Le conseil municipal de Givors n’a pas cédé à la haine et à l’immonde

conseil-municipal-givors-17-octobre-2016Le conseil municipal de Givors s’est terminé, hier soir, sur un vœu du FN pour que Givors refuse d’accueillir des « migrants ».
La majorité unanime est intervenue pour dire la répulsion qu’elle éprouvait face à un tel voeu. J’ai conclu en disant que Givors était une ville progressiste, une ville à la mémoire plurielle, riche de sa diversité. J’ai rappelé qu’un résistant communiste a été abattu sur les marches de l’hôtel de ville, par des nazis qui ont collaboré à la création du Front National.

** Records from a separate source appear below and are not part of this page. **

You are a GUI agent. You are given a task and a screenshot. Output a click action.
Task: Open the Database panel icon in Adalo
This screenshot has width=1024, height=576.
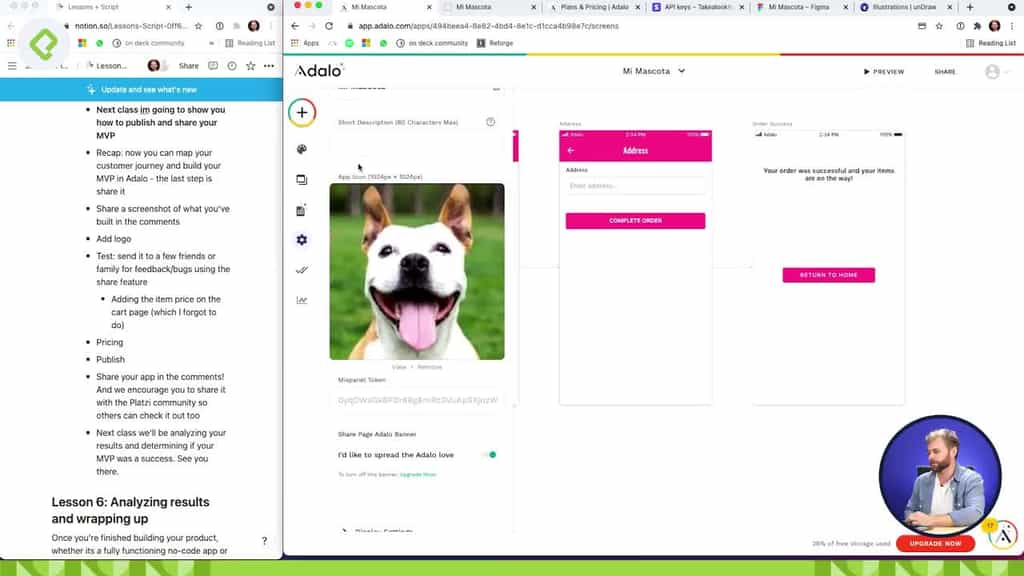[302, 209]
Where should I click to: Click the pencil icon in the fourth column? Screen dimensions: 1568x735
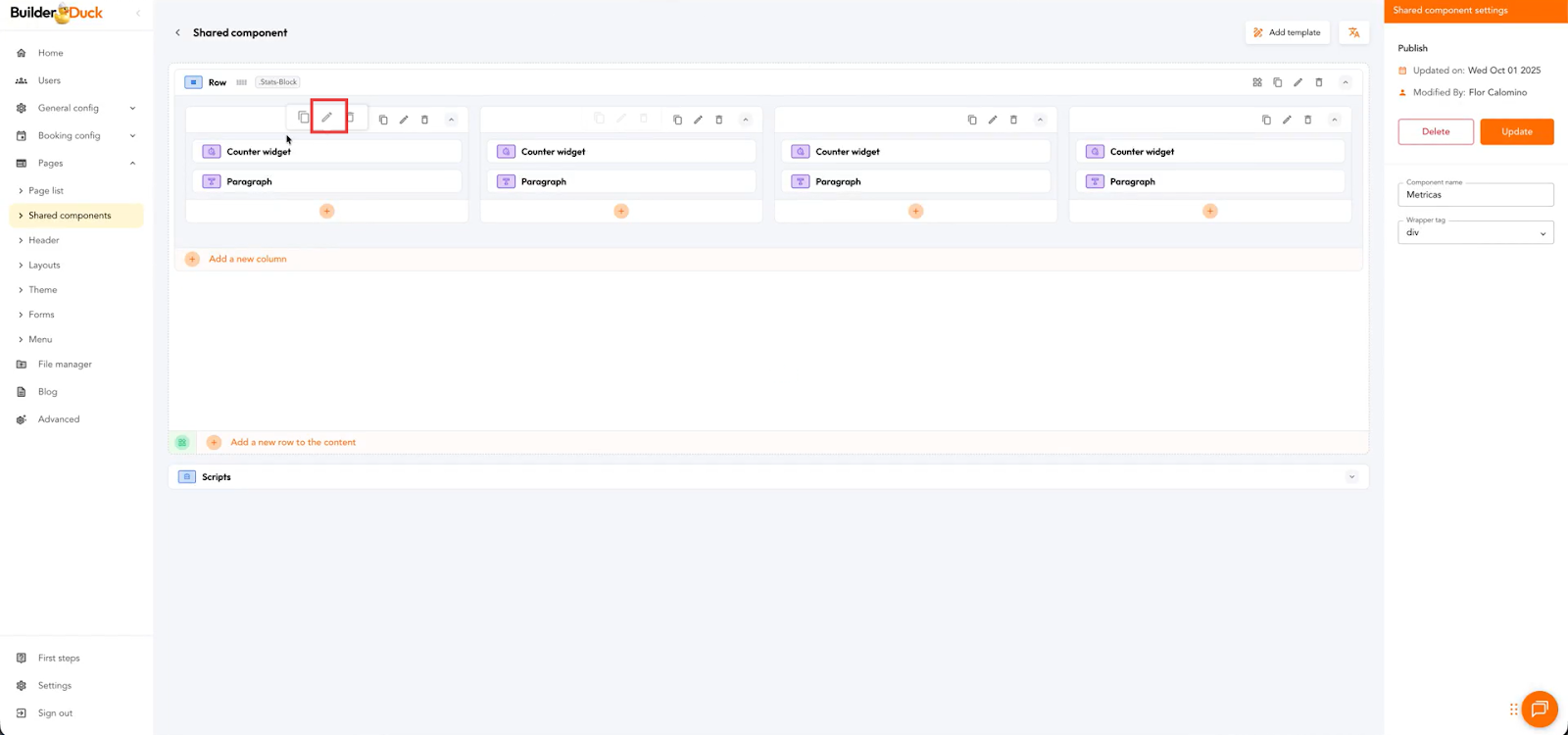click(1287, 120)
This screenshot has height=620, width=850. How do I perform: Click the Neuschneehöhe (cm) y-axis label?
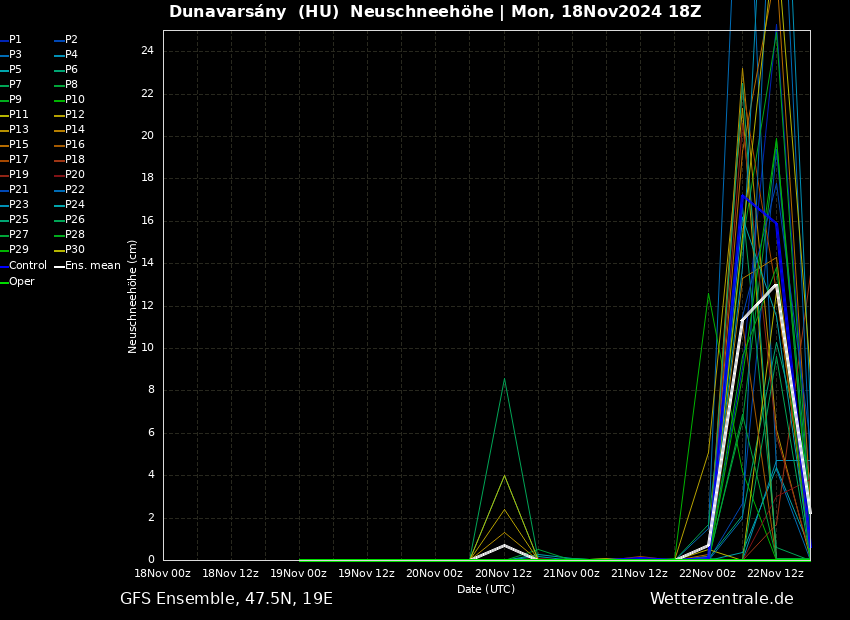pyautogui.click(x=132, y=296)
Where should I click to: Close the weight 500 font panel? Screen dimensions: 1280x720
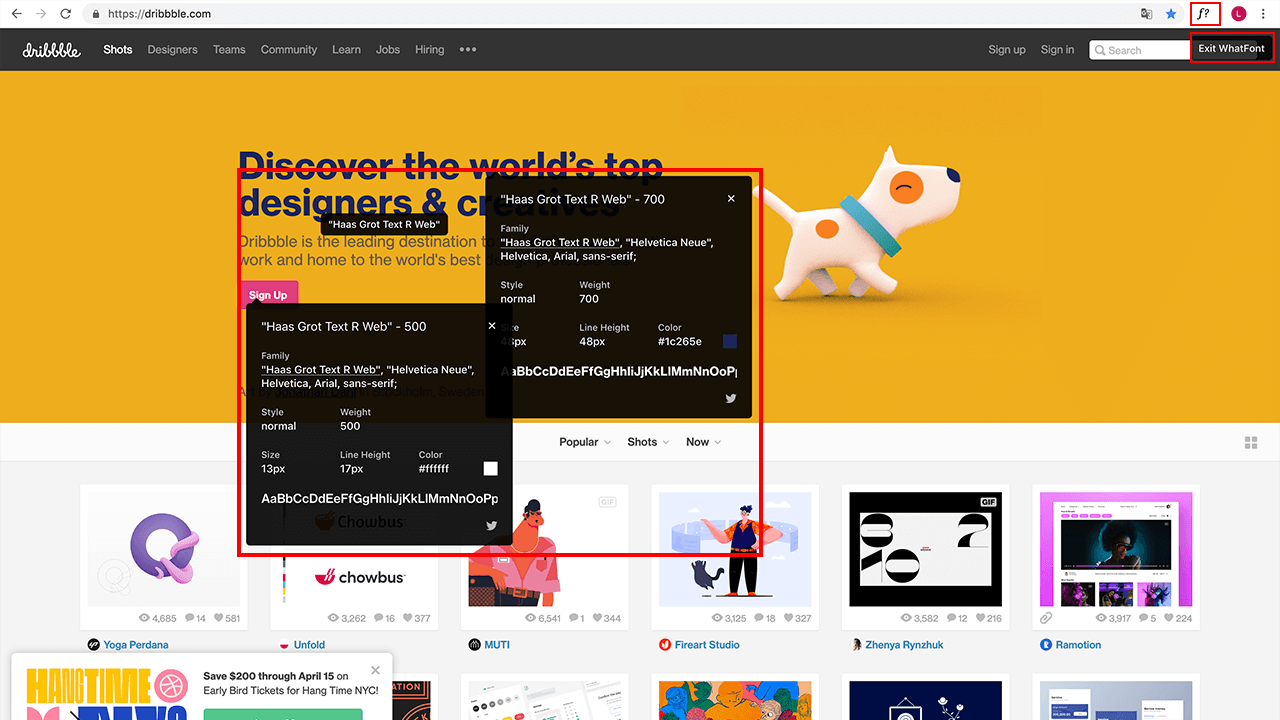click(492, 326)
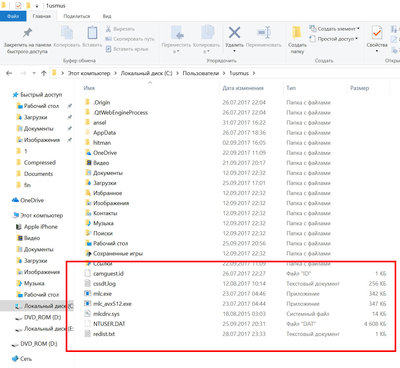Screen dimensions: 400x368
Task: Click the Cut (Вырезать) scissors icon
Action: tap(108, 29)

Retrouvez ci-dessous mon intervention :

M. Mellies du groupe FN propose au Conseil municipal d’adopter la charte Ma commune sans migrants.

Pour rappel, le gouvernement a prévu de répartir les 12 000 réfugiés de Calais, et 30 000 réfugiés de plus sur deux ans, dans toute la France. Soit 42 000 personnes en tout. 42 000 personnes pour 36 000 communes, cela fait un peu moins de 2 réfugiés par commune : ce n’est pas à proprement parler une invasion !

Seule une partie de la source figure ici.